Actual events may differ significantly from any anticipated development due to a number of factors, including without limitation, changes in investment levels and need for the Company's services, changes in the general economic, political and market conditions in the markets in which the Company operates, the Company's ability to attract, retain and motivate qualified personnel, changes in the Company's ability to engage in commercially acceptable acquisitions and strategic investments, and changes in laws and regulation and the potential impact of legal proceedings and actions. Such risks, uncertainties, contingencies and other important factors could cause actual events to differ materially from the expectations expressed or implied in this release by such forward-looking statements. The Company does not provide any guarantees that the assumptions underlying the forward-looking statements in this announcement are free from errors nor does it accept any responsibility for the future accuracy of the opinions expressed in this announcement or any obligation to update or revise the statements in this announcement to reflect subsequent events. You should not place undue reliance on the forward-looking statements in this announcement.

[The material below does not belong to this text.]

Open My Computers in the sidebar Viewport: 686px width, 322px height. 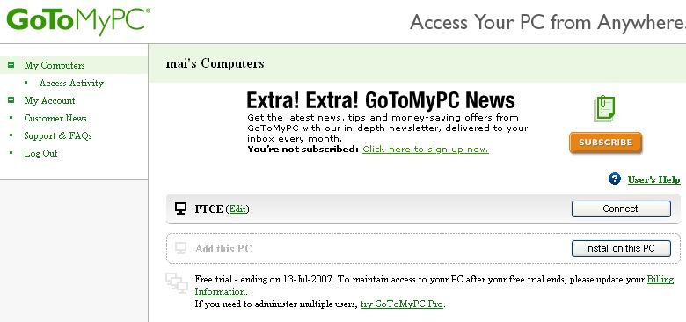[55, 65]
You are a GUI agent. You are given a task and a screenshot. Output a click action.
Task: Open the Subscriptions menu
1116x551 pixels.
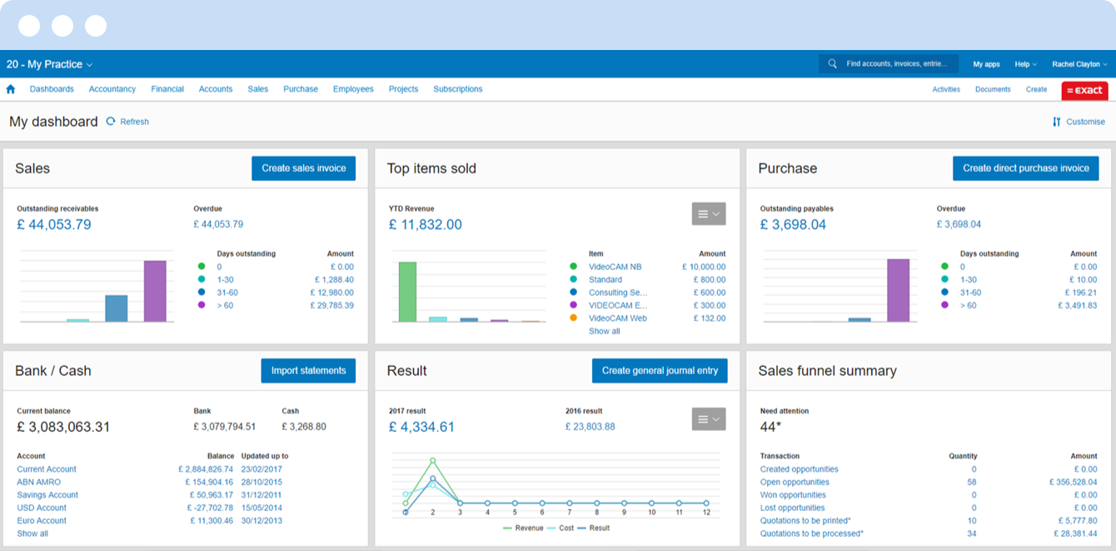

The information, opinions and forward-looking statements contained in this announcement speak only as at its date, and are subject to change without notice. The Company does not undertake any obligation to review, update, confirm, or to release publicly any revisions to any forward-looking statements to reflect events that occur or circumstances that arise in relation to the content of this announcement.
Neither the Managers nor any of its affiliates makes any representation as to the accuracy or completeness of this announcement and none of them accepts any responsibility for the contents of this announcement or any matters referred to herein. This announcement is made by, and is the responsibility of, the Company. The Managers and their affiliates are acting exclusively for the Company and no-one else in connection with the transactions described in this announcement. They will not regard any other person as their respective clients in relation to the transactions described in this announcement and will not be responsible to anyone other than the Company, for providing the protections afforded to their respective clients, nor for providing advice in relation to the transactions described in this announcement, the contents of this announcement or any transaction, arrangement or other matter referred to herein.
This announcement is for information purposes only and is not to be relied upon in substitution for the exercise of independent judgment. It is not intended as investment advice and under no circumstances is it to be used or considered as an offer to sell, or a solicitation of an offer to buy any securities or a recommendation to buy or sell any securities of the Company. Neither the Managers nor any of its affiliates accepts any liability arising from the use of this announcement.
The distribution of this announcement and other information may be restricted by law in certain jurisdictions. Persons into whose possession this announcement or such other information should come are required to inform themselves about and to observe any such restrictions.
This information is considered to be inside information pursuant to the EU Market Abuse Regulation, and is subject to the disclosure requirements pursuant to Section 5-12 the Norwegian Securities Trading Act.
This stock exchange release was published by Jarl Egil Markussen, Deputy CEO, Energeia AS, on 5 December 2022 at 08:00 CET.